From here, add automated phasers and filters to produce trippy and always-evolving atmospheres.
Chain: high-pass → distortion → phasers → filters → delay → reverb → pan
The 1980s have seen a huge resurgence in popular culture. TV is currently re-exploring the era with Stranger Things. And within the last two years we’ve seen movie remakes of both Ghostbusters and Blade Runner. In music, our attention has been re-focused on the sweet and spooky sounds of the synthesizer.
1980s new wave (or synth-pop) groups like Ultravox made regular use of synthesizers, then a relatively new instrument, to produce romantic, uplifting tones. With a few retro effects, you can re-produce this sound quite simply in your DAW.
I will be using this synth—a combination of a square and sawtooth—as a demo:
To remove bassy frequencies, I applied a high-pass filter at 150 Hz. Then, I set a repeating pan with Ableton Live’s Auto Pan to open up the synth and add excitement to the stereo field. Chorus and reverb are there for pop shimmer, and Vinyl gently warps the synth and sprinkles some sweet lo-fi dust.
Chain: high-pass → Vinyl warp and noise → chorus → pan → reverb
Daft Punk’s 2005 song “Robot Rock” brought the vocoder back into pop music after a long quiet period following its heyday in the 70s and 80s. And although Robot Rock isn’t a genre per se, I’m using it as a catch-all for electronic pop songs using vocoded vocals post-Daft Punk.
Artists like Imogen Heap, Bon Iver, and Frank Ocean have all used the vocoder in recent years. But instead of fully masking their voices in the effect like Daft Punk, they use the vocoder to enhance and harmonize their vocals in a soothing fashion.
I’ll show you get this sound using VocalSynth 2. Here’s the original vocal:
I dialed in the Polyvox and Vocoder modules along with Transform, Chorus and Delay from the effects rack. This is the baseline for a robotic voice.
The change is noticeable, but the vocal lacks depth and musicality. So, I enabled pitch correcting processing and set the voicing to F Major. For better articulation, Biovox is brought in at low levels.

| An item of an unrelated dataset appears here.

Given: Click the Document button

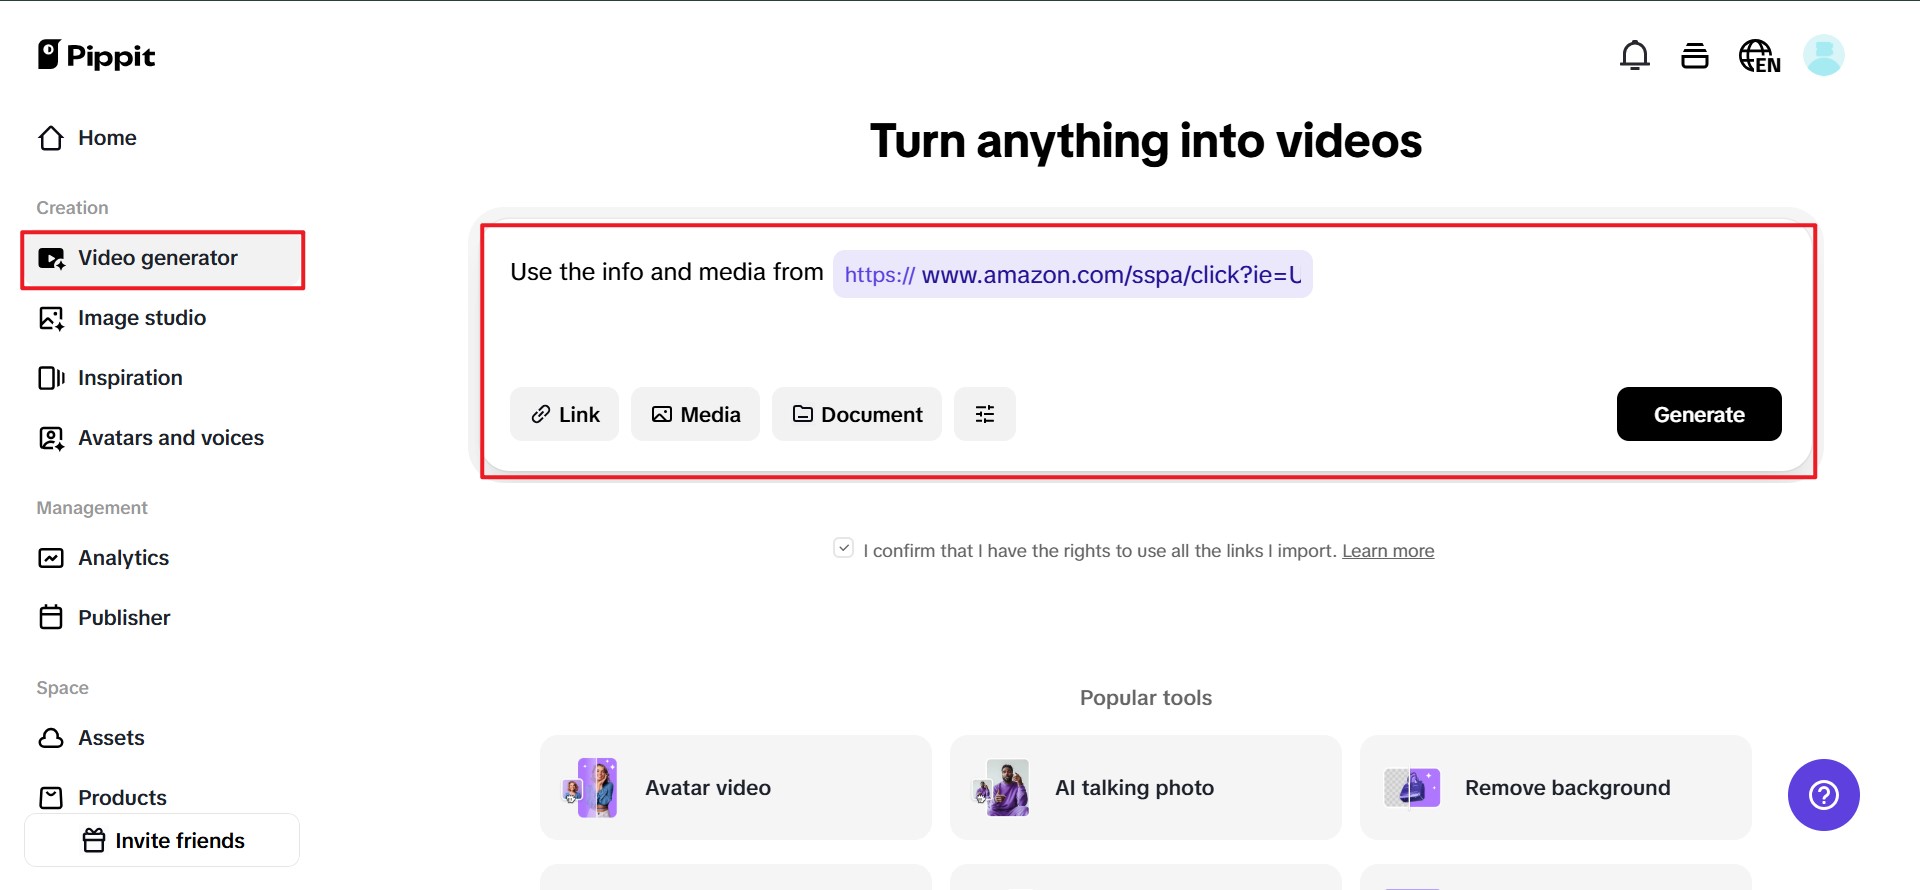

For the finishing steps, I relied on Neutron 2. Using its native EQ, I set a high-pass at 100 Hz and boosted around 6 kHz for presence and clarity. Compression is used to even out the vocal and give it a pop sound.
Chain: VocalSynth 2 → Neutron 2 → reverb
The goal of this article was to provide you with fast and easy approaches to setting up genre-specific effects chains. In most cases, only two or three effects were needed, outside of standards like EQ and reverb.
When it comes to setting up your own effect chains, feel free to follow the guidelines provided here, but also know that there is no right or wrong way to connect effects. Each setup will provide a different sonic result and I encourage you to experiment at this stage.